Solution	Use the `inspect` errand to determine which instance can be the leader. Then, using the orchestration errands and backup/restore, you can put the service instance into a safe topology, and then rerun the `configure-leader-follower` errand. This is shown in the following example. This example shows one outcome that the `inspect` errand can return: Use the `inspect` errand to retrieve relevant information about the two VMs: $ bosh -e my-env -d my-dep run-errand inspect [...] Instance mysql/4ecad54b-0704-47eb-8eef-eb228cab9724 Exit Code 0 Stdout - Stderr 2017/12/11 18:25:54 Started executing command: inspect 2017/12/11 18:25:54 Started GET https://127.0.0.1:8443/status 2017/12/11 18:25:54 Has Data: false Read Only: true GTID Executed: 1d774323-de9e-11e7-be01-42010a001014:1-25 Replication Configured: false Instance mysql/e0b94ade-0114-4d49-a929-ce1616d8beda Exit Code 0 Stdout - Stderr 2017/12/11 18:25:54 Started executing command: inspect 2017/12/11 18:25:54 Started GET https://127.0.0.1:8443/status 2017/12/11 18:25:54 Has Data: true Read Only: true GTID Executed: 1d774323-de9e-11e7-be01-42010a001014:1-25 Replication Configured: true 2 errand(s) Succeeded In the previous scenario, the first instance is missing data but does not have replication configured. The second instance has data, and also has replication configured. The following instructions resolve this by copying data to the first instance, and resuming replication. Take a backup of the second instance using the Create a VMware SQL with MySQL for TAS Logical Backup steps. Restore the backup artifact to the first instance using the Restore from a VMware SQL with MySQL for TAS Logical Backup steps. At this point, the instances have equivalent data. Run the `configure-leader-follower` errand to reconfigure replication: `bosh -e ENVIRONMENT -d DEPLOYMENT \ run-errand configure-leader-follower \ --instance=mysql/GUID-OF-LEADER` For example: $ bosh -e my-env -d my-dep \ run-errand configure-leader-follower \ --instance=mysql/4ecad54b-0704-47eb-8eef-eb228cab9724

Both Leader and Follower Instances are Writable
Symptom	This problem happens when the `configure-leader-follower` errand fails because both VMs are writable and the VMs might hold differing data. The `configure–leader-follower` errand exits with `1` and the errand logs contain the following: $ Both mysql instances are writable.
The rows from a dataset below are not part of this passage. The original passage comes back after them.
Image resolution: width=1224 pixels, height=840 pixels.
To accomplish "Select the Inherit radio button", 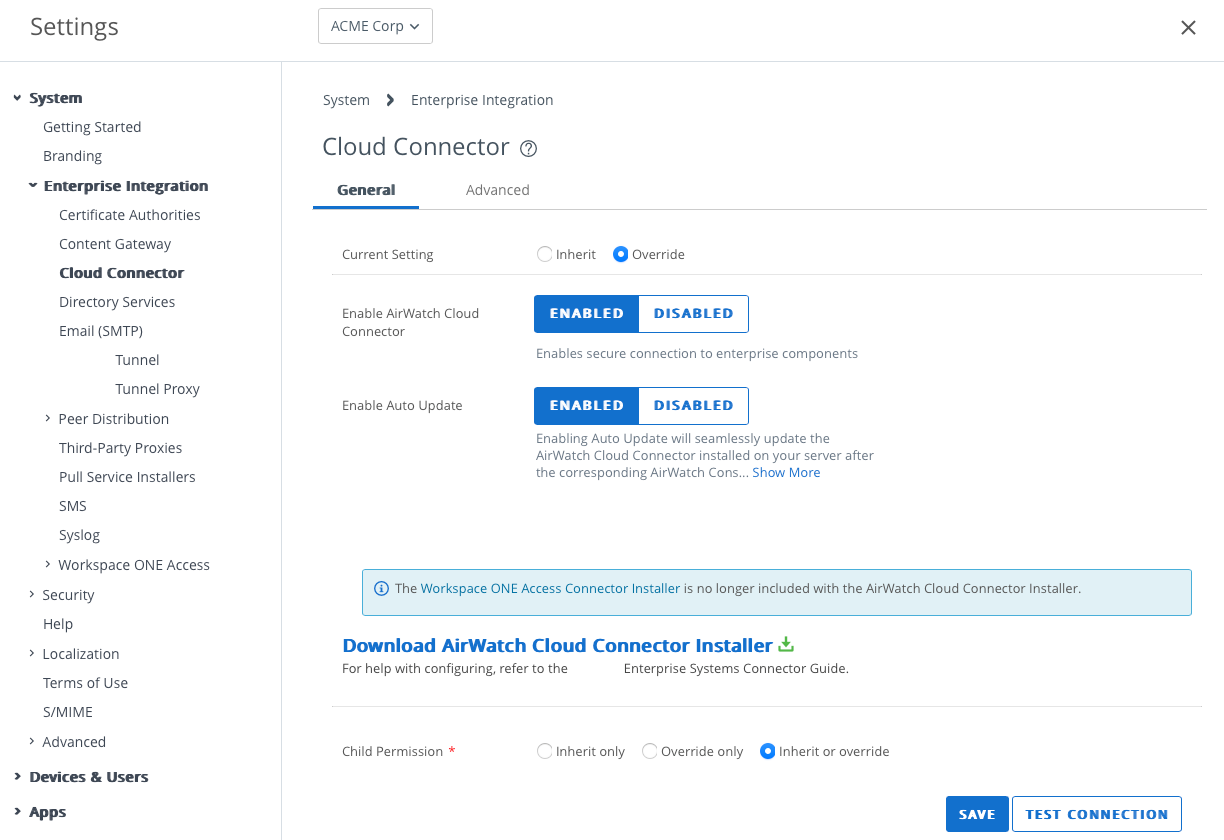I will point(545,254).
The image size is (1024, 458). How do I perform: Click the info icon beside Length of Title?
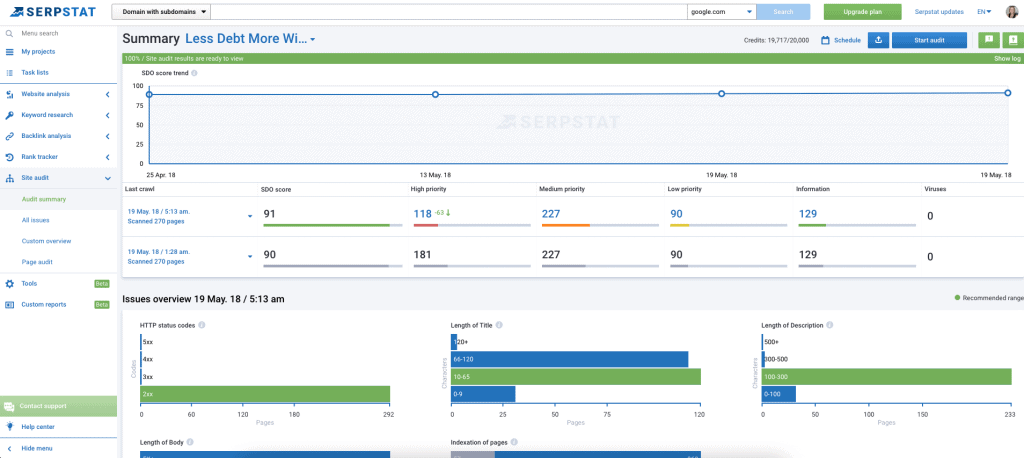pos(499,325)
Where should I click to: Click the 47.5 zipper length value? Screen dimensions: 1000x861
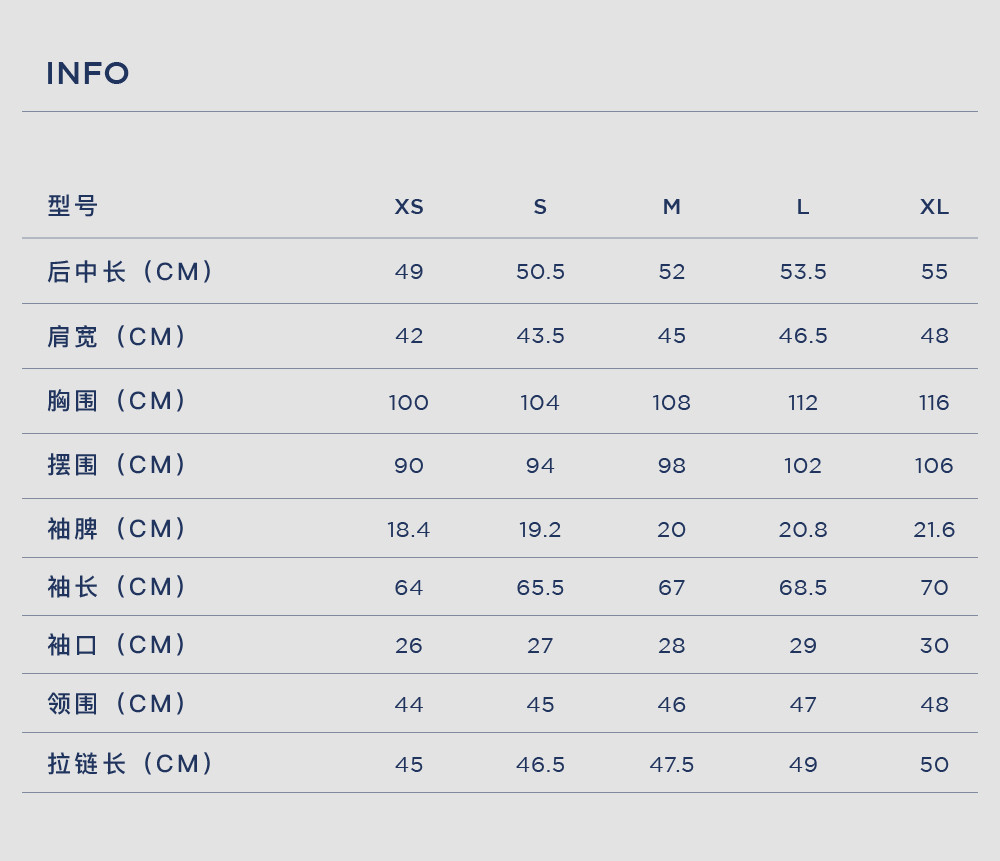click(672, 764)
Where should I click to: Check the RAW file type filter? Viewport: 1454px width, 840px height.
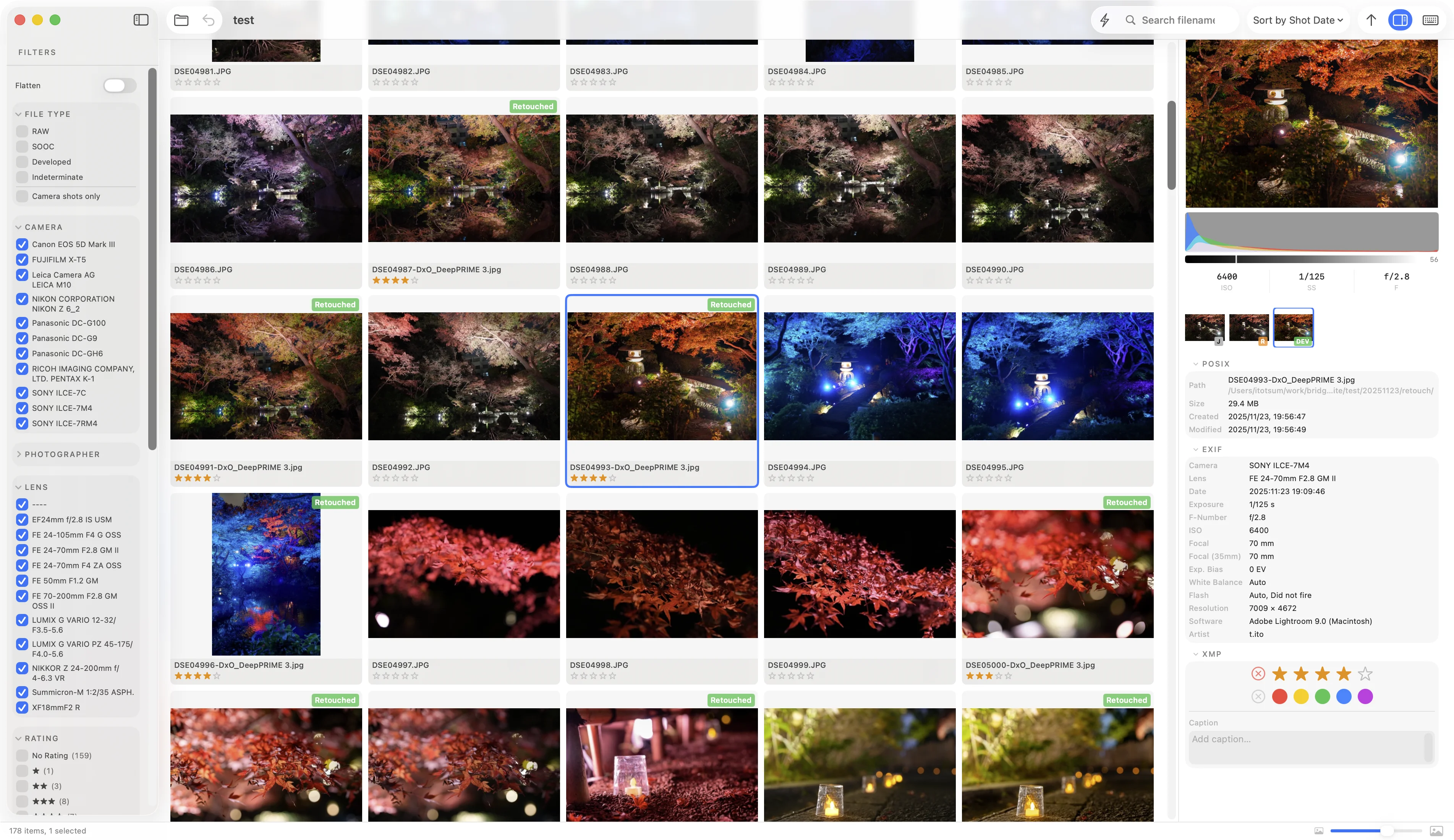pyautogui.click(x=22, y=131)
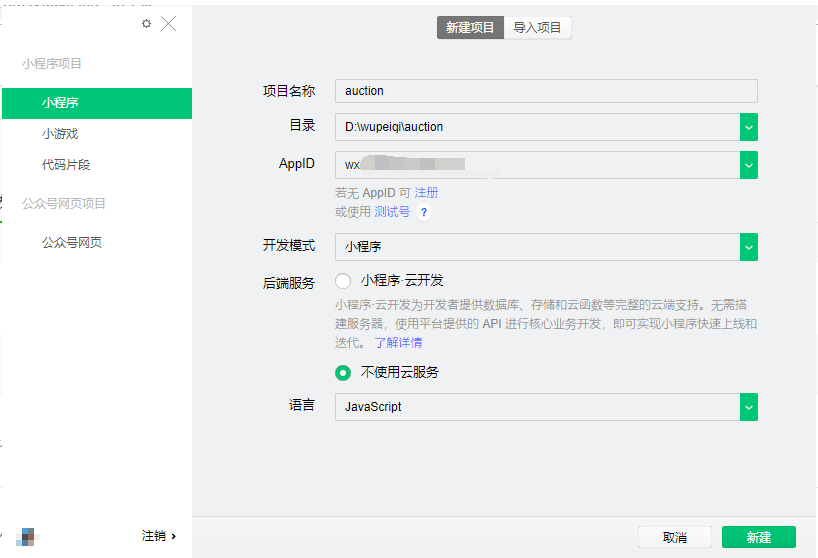818x558 pixels.
Task: Click the 注册 link under AppID
Action: pyautogui.click(x=426, y=192)
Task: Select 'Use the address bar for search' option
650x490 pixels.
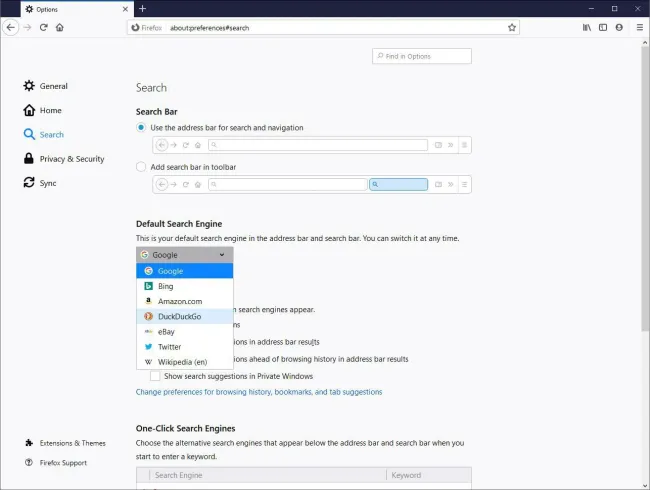Action: pyautogui.click(x=141, y=128)
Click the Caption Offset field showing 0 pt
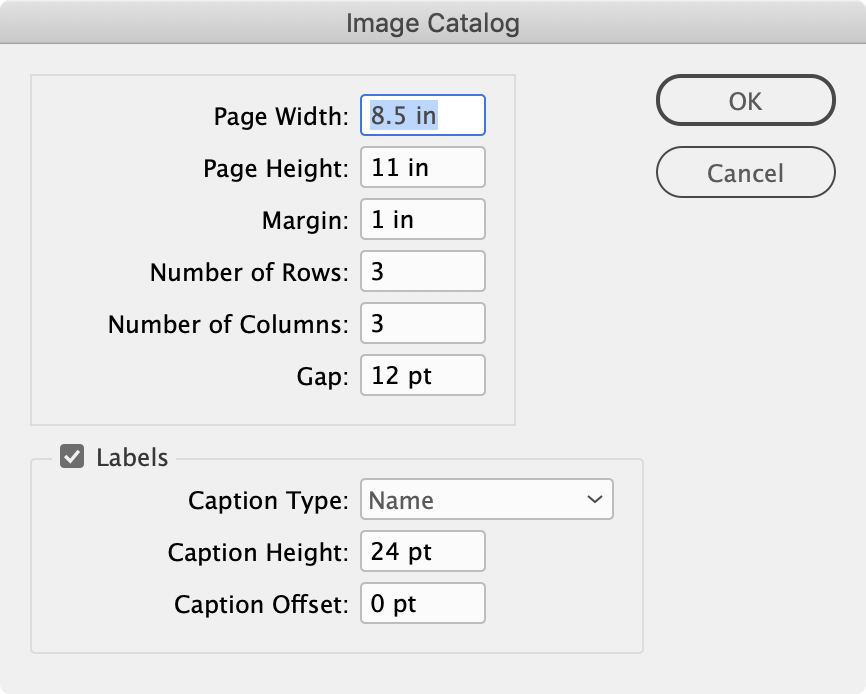 (x=422, y=603)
Please ensure no divergent data and set one instance to read-only mode.
Cause	VMware SQL with MySQL for TAS tries to ensure that there is only one writable instance of the leader-follower pair at any given time. However, in certain situations, such as network partitions, or manual intervention outside of the provided bosh errands, it is possible for both instances to be writable. The service instances remain in this state until an operator resolves the issue to ensure that the correct instance is promoted and reduce the potential for data divergence.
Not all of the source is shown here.